Cuando percibimos una amenaza externa, los taurinos nos manifestamos en público para defender la fiesta brava.
Hace unos meses, ante la intentona de prohibir los toros en Puebla, la afición salió a las calles para hacerle ver a los políticos el error que estaban cometiendo al atentar contra una tradición que en la ciudad era centenaria.
La semana pasada, ante la posibilidad de la demolición de la Santa María de Querétaro, los taurinos se dejaron ver en las redes sociales.
Las propuestas van desde convertir la plaza en patrimonio cultural de la humanidad, hasta en hacer una coperacha que supere la oferta económica que por el inmueble realiza una cadena de autoservicios norteamericana.
Sin que quitarle mérito a esos esfuerzos que demuestran la unidad y la pasión de los aficionados, quizá una defensa más sólida y sustentable sea ir a la esencia ética del espectáculo.
Una corrida de toros es un combate a muerte entre un ser humano y un toro bravo.

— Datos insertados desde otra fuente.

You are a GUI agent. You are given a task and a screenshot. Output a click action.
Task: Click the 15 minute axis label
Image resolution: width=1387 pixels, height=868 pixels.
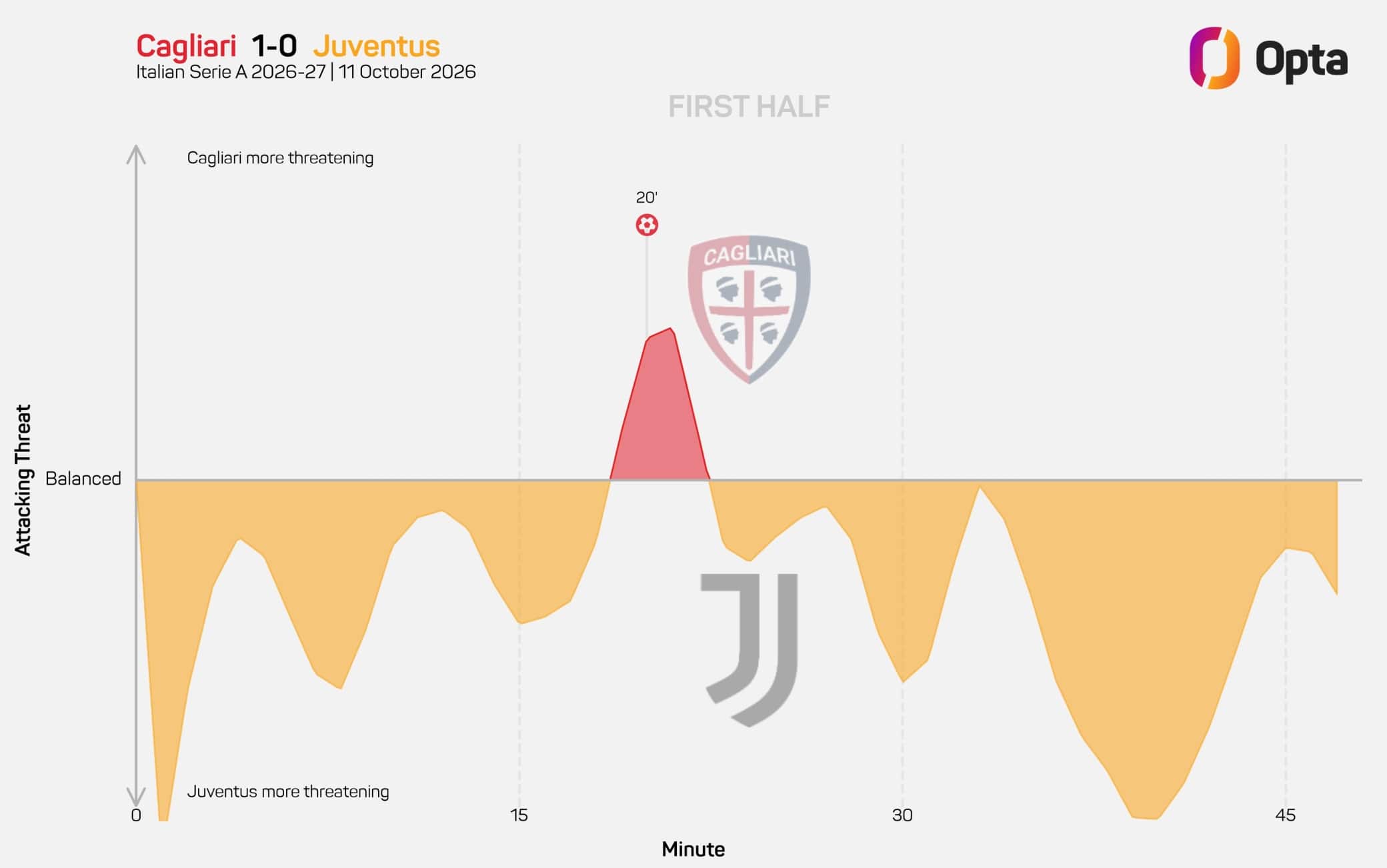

Un enfrentamiento desigual, pero leal. Es disímil porque se enfrentan un animal fiero, indócil, con una energía al embestir que supera los cuatro mil kilos de fuerza; y un hombre dotado de técnica y astucia. Pero leal, porque el hombre combate al toro de frente, poniendo su vida en peligro y dándole las ventajas al toro.
El rejoneador Ángel Peralta resumió la ética de una corrida de toros diciendo que “torear es engañar sin mentir”. El hombre debe enfrentarse al toro poniendo en juego su vida, colocándose en la embestida natural del toro, lo que se conoce en el lenguaje taurino como “cargar la suerte”.

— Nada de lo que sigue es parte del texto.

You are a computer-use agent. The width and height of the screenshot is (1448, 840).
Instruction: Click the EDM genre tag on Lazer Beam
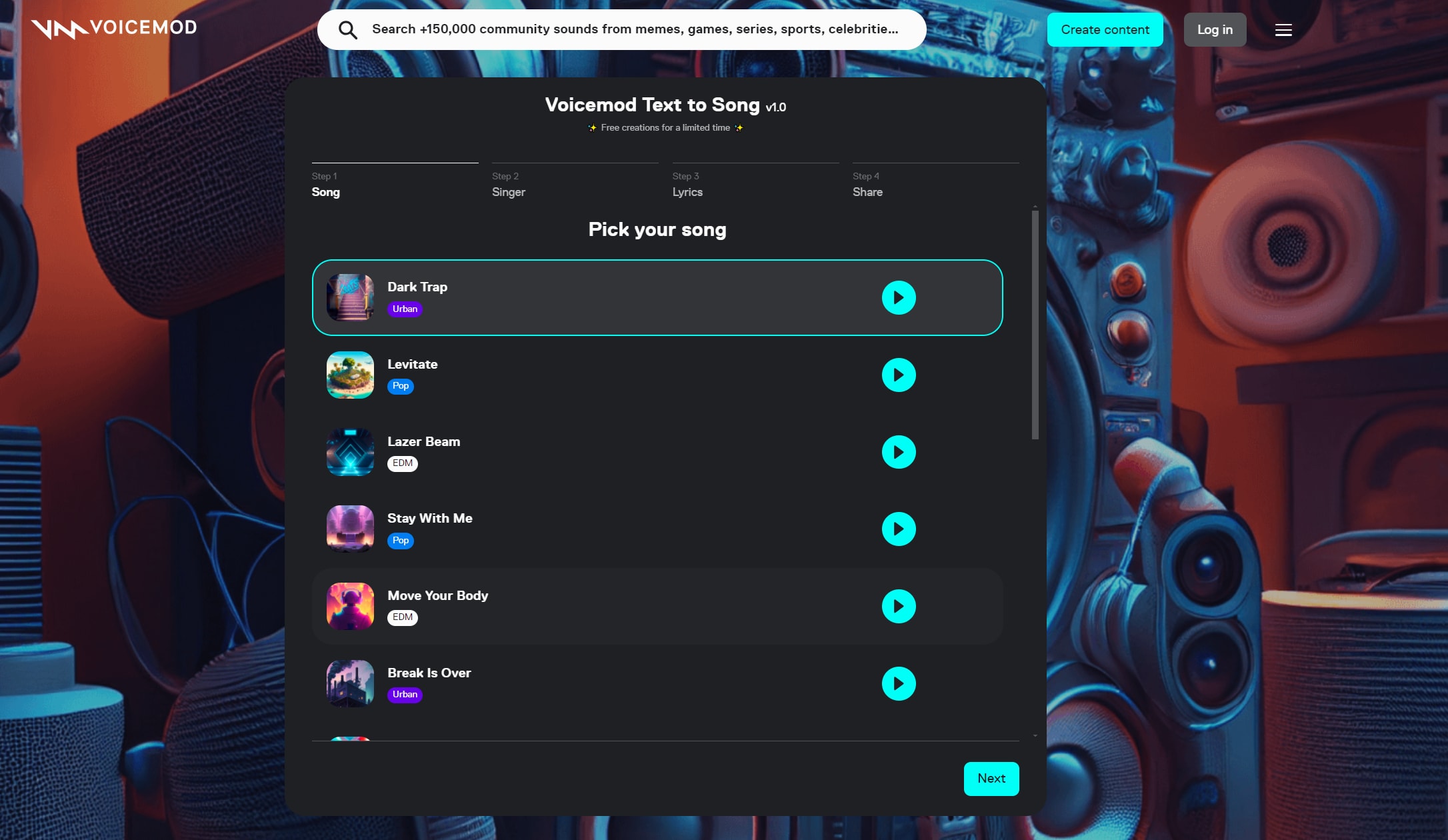[402, 463]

Esto implica comprometer sus partes más vulnerables y dejándose ver lo más posible, por el toro y por el público. Para poder matar al toro, el hombre debe exponer su propia vida. Como dice Francis Wolff, “si se vence sin peligro se triunfa sin gloria”.
La esencia del toreo consiste en respetar al adversario. El toro bravo embiste, hiere y mata porque esa es su manera de vivir, la única que tiene. Ser bravo es la razón de su existencia.

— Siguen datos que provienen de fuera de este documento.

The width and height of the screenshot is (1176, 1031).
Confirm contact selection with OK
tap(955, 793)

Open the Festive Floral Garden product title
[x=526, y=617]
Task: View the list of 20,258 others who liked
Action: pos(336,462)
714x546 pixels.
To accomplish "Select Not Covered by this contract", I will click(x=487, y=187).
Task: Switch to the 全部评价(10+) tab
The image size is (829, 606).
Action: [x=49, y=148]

Privar a un toro de lidia de su bravura, volverlo manso o inofensivos sería, dice Vargas Llosa, condenarlo a su desaparición, volverlo a la nada. Al toro capado, Pepe Alameda lo llama un “no toro”. Es decir, el animal castrado usado en el arado es un buey o un “no toro”.
La corrida simboliza la lucha heroica y la derrota trágica de un animal que ha vivido, ha luchado y tiene que morir. La muerte del toro es el momento de la verdad.
El acto más arriesgado para el hombre en el que se tira entre los cuernos, perdiéndole la cara al toro, intentando escaparse de la cornada gracias al dominio que ha conseguido sobre su adversario durante la lidia.
Como lo expresa Francis Wolff: “la estocada es el gesto que finaliza el acto y hace nacer la obra; la estocada bien ejecutada, en todo lo alto y de efecto inmediato confiere a la faena la unidad, la totalidad y la perfección de una obra”.
Nada atenta más contra la ética del toreo que mentir. Por ejemplo, cegar al toro en el momento de la estocada, salirse de la suerte al tirarse a matar o ponerse de rodillas cuando ya hayan pasado los pitones. Trucos que parecen espectaculares, pero sin riesgo real. Efectos de farsantes.
Peor aún es manipular las astas de un toro. Rasurar los pitones es quitarle la verdad al espectáculo. Reducir el peligro y, por lo tanto, atentar contra la ética de las corridas de toros.
Lo que se conoce en el argot taurino como afeitado consiste en inmovilizar a un toro para que un individuo con un serrucho corte la parte dura del pitón, la almendrilla o diamante. La operación produce un sufrimiento mayor al que se provoca en la lidia, donde el toro no tiene posibilidad de defensa.
Joaquín Vidal llamó al afeitado un derrumbamiento psicológico: “Cuando se suelta al toro, ya es otro animal. Carece de tacto, se resiste a cornear con unos muñones que le arden, pierde el apetito, no duerme. La herida se le infecta y entra en estado febril. Pero, principalmente, sufre un derrumbamiento psicológico. Sabe que ha perdido el símbolo de su poderío. Cuando salga de la oscuridad del toril y aparezca en la arena, será un animal enfermo y derrotado” (El País, 10 diciembre 1983).
La defensa de la tauromaquia, entonces, empieza por cuidar la ética del toreo. Para ello, el toro debe salir al ruedo en puntas.
Nos vemos la próxima semana y que Dios, reparta suerte.